(Assignment)
Using the records below, filter out every line that lacks "Given" and copy the rest.

----

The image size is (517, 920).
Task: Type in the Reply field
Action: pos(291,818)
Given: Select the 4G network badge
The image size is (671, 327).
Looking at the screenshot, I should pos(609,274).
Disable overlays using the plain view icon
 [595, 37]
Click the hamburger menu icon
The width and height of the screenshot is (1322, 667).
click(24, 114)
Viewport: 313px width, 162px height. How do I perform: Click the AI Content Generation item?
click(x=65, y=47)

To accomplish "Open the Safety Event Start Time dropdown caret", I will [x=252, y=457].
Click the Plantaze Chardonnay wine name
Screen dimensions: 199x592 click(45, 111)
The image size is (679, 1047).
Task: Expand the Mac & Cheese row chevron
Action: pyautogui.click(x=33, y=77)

----

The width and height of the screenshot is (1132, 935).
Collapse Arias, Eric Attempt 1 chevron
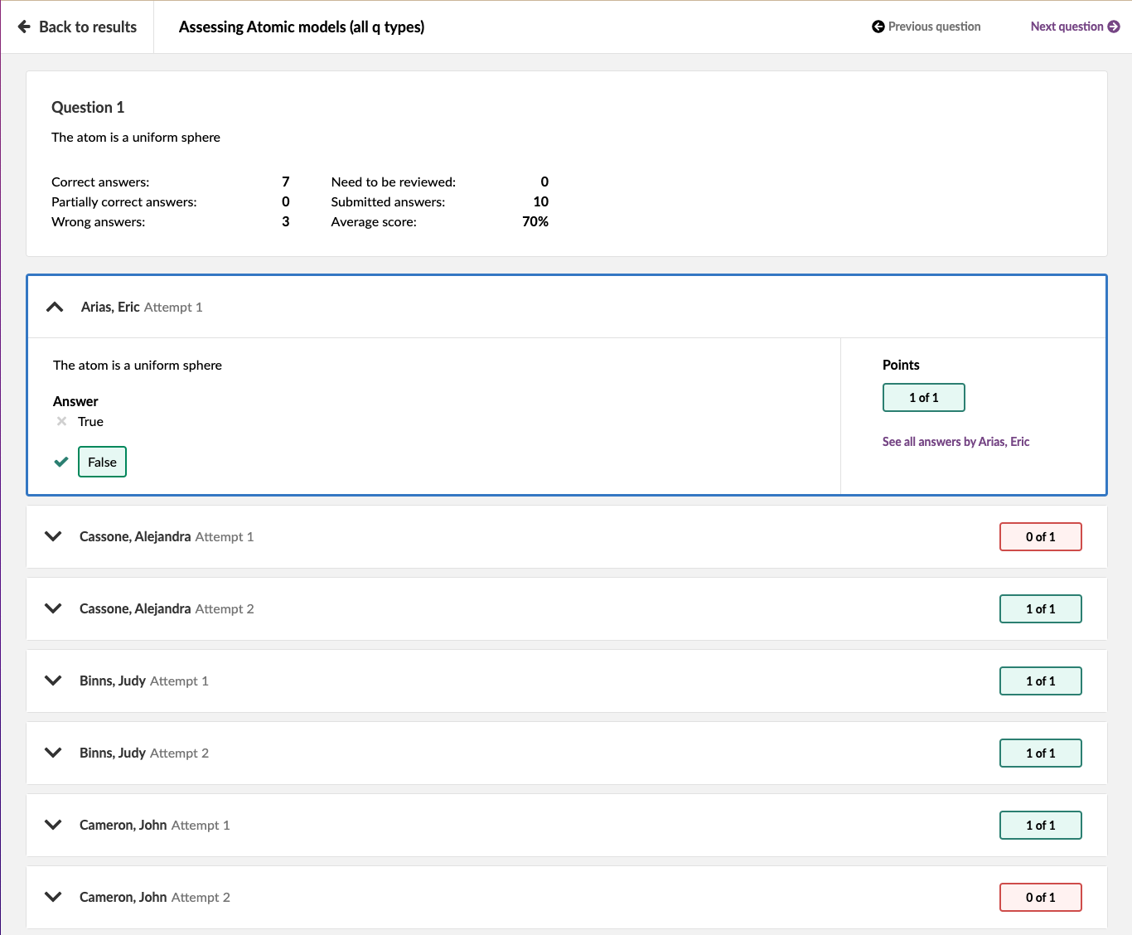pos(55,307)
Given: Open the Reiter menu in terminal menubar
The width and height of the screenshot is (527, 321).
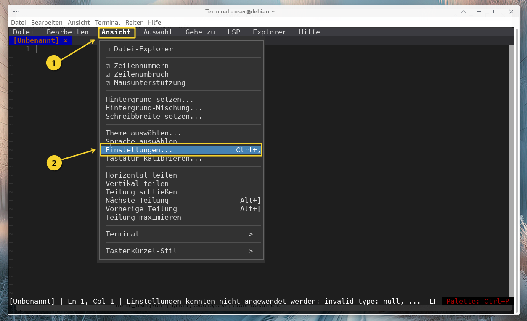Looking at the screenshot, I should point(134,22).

----

(Response)
Given: Select the 4G network badge
Given: Open the Reiter menu in terminal menubar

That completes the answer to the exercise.